A slave, and yet she wore court robes of silk and had jewelled combs—the jewels were only glass, but nonetheless—fixed in her cropped hair. The nobles were like a garden of scented flowers, bright, sweet, whispering—whispering robes of silk, so thin, so fine, almost iridescent, so heavy in their multilayered wonder. Whispering voices hidden behind painted fans, as if they viewed an entertainment and must discuss it as it happened. Compare it to previous such entertainments. The emperor’s robes were the grandest, the most translucent, held the most colours: a garden of a dozen red flowers in shades ranging from palest rose to deepest carmine, each just short enough to expose the embroidered hem of the one below, with an over-robe of cloth of gold.

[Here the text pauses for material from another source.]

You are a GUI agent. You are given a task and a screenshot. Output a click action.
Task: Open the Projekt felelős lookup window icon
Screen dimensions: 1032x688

His broad sash was a red so dark it was nearly black. His cylindrical cap was cloth of gold as well, and an array of golden, ruby-headed pins fastened the bun at the nape of his neck. She saw the glint of them as he turned his head to murmur some word to the captain of the Wind in the Reeds, the imperial assassins and spies, who stood at his side. He wore gloves, not to sully imperial hands with any touch of the mundane world, and his slippers were embroidered in golden thread on crimson.

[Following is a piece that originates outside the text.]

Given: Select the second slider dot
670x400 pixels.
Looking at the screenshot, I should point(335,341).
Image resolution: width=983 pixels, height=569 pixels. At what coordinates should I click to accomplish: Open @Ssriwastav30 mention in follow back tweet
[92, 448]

This was how you dressed to watch a man be torn apart to die?

The princess was an echo of the emperor in the same imperial colours; Rat, who was called Lau in the palace, was the woman who held her parasol.

Captain Anri of the Wind in the Reeds did not watch the prisoner, but the courtiers. There were others, who looked like slaves of the court and carried no obvious weapons, but whose eyes watched all about. One of the princess’s ladies was such. Diman.

The wizards of the imperial corps wore many-layered court gowns too, but their outer one was a deep, clear blue. They worked by rote and book and dared nothing that had not been well-tested and attested and set down.

No priests. The priests of the Father and Mother were not in favour at court these days. The last attendants at the shrine of the Father in the palace gardens had quietly withdrawn to some hermitage after Yao’s death. Otono’s anger had at least been confined to destroying the shrine and ending all imperial gifts to the thousand others throughout the land.

Rat touched the amulet she wore about her neck, against her skin. A hidden trinket, a river-stone with a hole worn through it, strung on a leather thong. Comfort. Promise. Not of a god, as the barbarians of other lands might wear amulets of their gods when they went travelling far from the land of their birth and their folk. Promise of the memory of a god.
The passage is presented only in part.